Воля Ильина, его здравый смысл, умение расставить все точки над i, умение ободрять — все это укрепляло Шмелева. После тяжело пережитого отчаяния он возвращался к мыслям о своей миссии, о воспитании молодых эмигрантов. Бальмонт как-то высказал надежду на то, что объявится некий русский юноша, который изменит мир. И Шмелеву хотелось в это верить, потому, как он полагал, ради мыслящей молодежи должна быть создана национальная газета, необходимо объединение национальных сил.

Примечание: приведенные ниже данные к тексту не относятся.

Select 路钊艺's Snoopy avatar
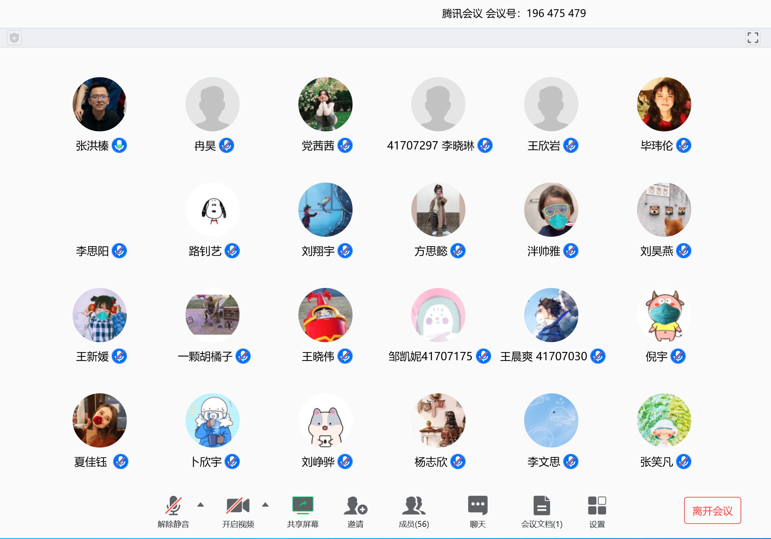(x=213, y=210)
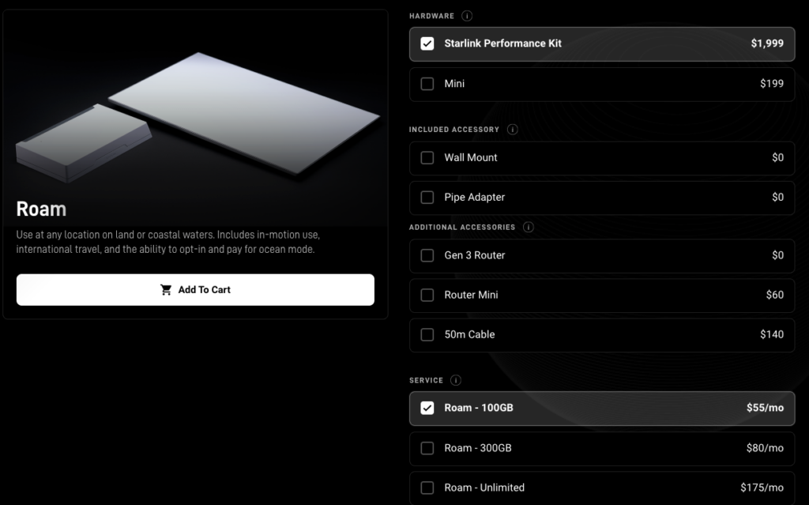The height and width of the screenshot is (505, 809).
Task: Click the shopping cart icon
Action: coord(166,290)
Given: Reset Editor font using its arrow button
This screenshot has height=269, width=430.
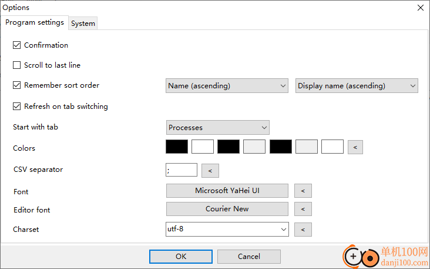Looking at the screenshot, I should point(303,209).
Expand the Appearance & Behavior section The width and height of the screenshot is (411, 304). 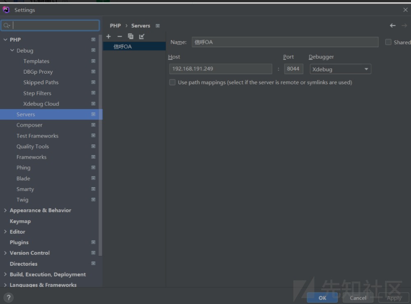pyautogui.click(x=5, y=210)
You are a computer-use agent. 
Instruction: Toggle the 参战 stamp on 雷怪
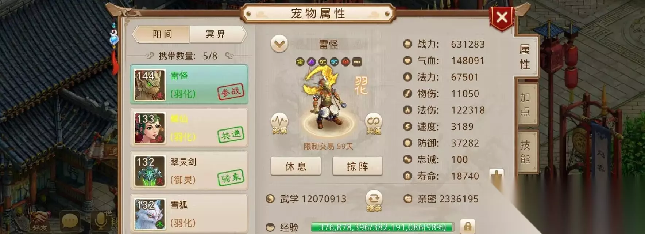tap(231, 92)
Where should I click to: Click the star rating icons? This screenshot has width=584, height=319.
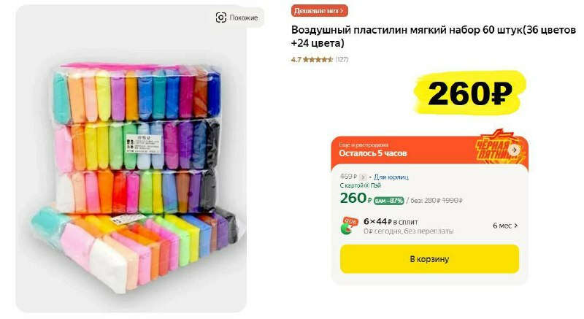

Тогда он смотрел в сторону одной газеты, другой и видел, что самыми бессильными в эмиграции оказались охранители, государственники — те, кто стоял на позициях православия, самодержавия и народности. Он негодовал: не можем связать веника! народы, выдумавшие только шашлык и чихирь, и те имеют свой национальный центр! левые ведут свою линию, а среди национально мыслящих — разброд! Он торопил Ильина: «Русский колокол» должен выходить быстрее, ведь при выпуске одного номера в три месяца — это лишь благостные удары, толпой забываемые. В 1930-х годах Шмелев убеждал себя в том, что новый мир будет рождаться в страшных муках, целое поколение лишится покоя — но хочет ли это новое поколение покоя?.. это поколение ищет бури!